What Happened to Olive Garden's Never Ending Pasta Bowl?
A beacon of American gastronomic excess, the Never Ending Pasta Bowl promotion from Italian-themed food restaurant chain Olive Garden promised pasta lovers that their plates would never be empty. For $10.99 per person, per meal, patrons could enjoy as much pasta from the menu as they wanted. (Proteins like meatballs were extra.)
But the Never Ending Pasta Bowl ultimately failed to live up to its billing—it ended in 2019 and hasn’t returned. So what happened?
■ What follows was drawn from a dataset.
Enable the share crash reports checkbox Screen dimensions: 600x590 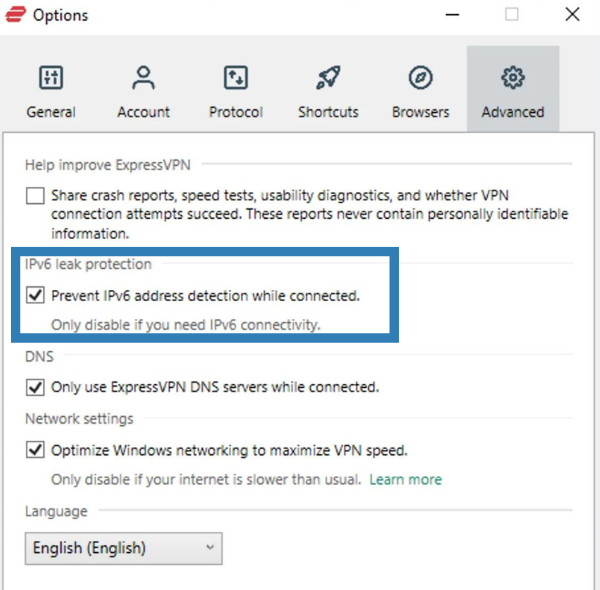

On a recent earnings call with investors, Ricardo Cardenas, incoming CEO of Olive Garden parent company Darden, said that the NEPB is unlikely to calorie-bomb consumers anytime soon. “As we look forward, we don’t know if we’ll bring and when we’ll bring Never Ending Pasta Bowl back,” he said.
The bottomless bowl was, of course, intended to drive sales for Olive Garden. But sales for the chain are already up: 5.2 percent over Q2 in 2019, and 29 percent over the same period in 2020, with strong business in takeout owing to the pandemic. That’s more than Olive Garden was doing with the promotion in place.
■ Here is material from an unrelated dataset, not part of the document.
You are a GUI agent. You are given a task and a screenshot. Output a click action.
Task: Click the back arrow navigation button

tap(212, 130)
Cardenas went on to say that the Never Ending Pasta gimmick might have ultimately had a “negative impact” owing to reduced profitability.
The Never Ending Pasta Bowl debuted in 1995 for $6.95 per person and was run periodically over the next two decades. In 2019, the company offered a $500 Lifetime pasta pass to 50 customers who appear to be unaffected by Olive Garden’s cruel rationing of portions.
But, as Cardenas pointed out, the chain still has a “never-ending first course,” with all of the salad, soup, and breadsticks patrons want. The latter was once challenged by investors to the chain in 2014 over concerns that the breadsticks grew stale too quickly and led to a lot of financial waste. Olive Garden ignored them; you can still eat as many as you’d like.